ステージ22 サキュバスの復活
「兄貴はすげえな」
総司はいい年をしてえらく興奮していた。あの事件の事を差し引いても、決して新次郎は活発な人間ではなかった。どちらかと言うとおとなしく、ケンカなど口ゲンカさえもしないような人間。たまに争う事になると間っ子らしく兄と弟の言い分をきっちり聞いて治めてしまう。そういう人間だった。
元々が優しい上にそういう気配りもできるのだから、新次郎は人気があった。冤罪事件の後も学校に通い続けられたのはそのおかげであり、その人気の土壌がなくなった彼が生きる気力を取り戻すのに一年かかった。
「にしてもあの不破龍二って奴、どうしてまたこっちに来たのかな」
「最後の切り札、まさか」
「俺は龍二を信じる。それがわからないのならばあいつはとっくに負けている」
泰次郎の自分たちを人質にと言う危惧を跳ね除けるかのように、雄太は再び声を上げる。直に戦っても勝てないと明言し、そして数多の魔物を差し向けてもダメ。この状況で一体どういう勝ち目があると言うのか。敵である存在の親族である自分たちを人質に取り降伏を迫る、切羽詰まった状況であればそれもやむなしかもしれない。
「にしてもよ、兄貴に貢がせて捨てた女にあのクソ教師とその取り巻き連中、話によればその親のモンペども。さらにブラックバイトやらせてたあの店長。世の中には外道が多いもんだよな」
「お前は当たった事がないのか?」
「ねえよ、幸いにも。怒鳴られるのは芝居の事だけだし、役者殺すにゃ刃物は要らぬものの三度も褒めりゃいいって本当だな」
「お前もそういう奴だったら龍二に殺されていたかもな」
「やめてくれよ、世の中に過ちを犯した事のねえ奴がどこにいるんだ」
どうしてこうも、新次郎の傍にはそんな人間が集まるのだろうか。あの蔵野とか言う男もどうやら新次郎を意図的に会社から追い出して恥じないような人間だったらしい。そういう人間だからこそ魔王にしてみれば好都合であり、強い魔物が作れる。詰まる所真っ当に生きていれば問題ないはずだ。

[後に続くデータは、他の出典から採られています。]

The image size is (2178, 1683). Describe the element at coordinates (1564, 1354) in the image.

「にしてもよ、どうして兄貴は生前俺たちに相談してくれなかったんだろうな」
「私だってできる範囲で答えていたのに」
「大学時代も友達もいなくてつまらなかったらしいぞ、学問だけやってりゃいいんだって」
「今から思うとその時だったな、止めるべきだったのは。そこで俺たちが声をかけてやればよかったのかもしれない」
「でもさ、兄貴の高校ん時のダチってさそれっきり全然……」
何もかも抱え込んでそのまま沈み込んでしまった新次郎の人生、手助けできなかった人生を兄弟義姉は悔やんでいた。現在の勇ましい姿からは絶対に想像できないそれ。もし自分たちが少しは背負えていたらと言う思い、それをしないまま彼が水の底に身を投げてしまった事に対する無念。アフシールJr.の接近に気付く事もなく三人が言葉を交わしていると、総司が急によろめいた。あわてて泰次郎が細くなった腕で総司の腰を支えたが、総司の体は重たく沈み込もうとしていた。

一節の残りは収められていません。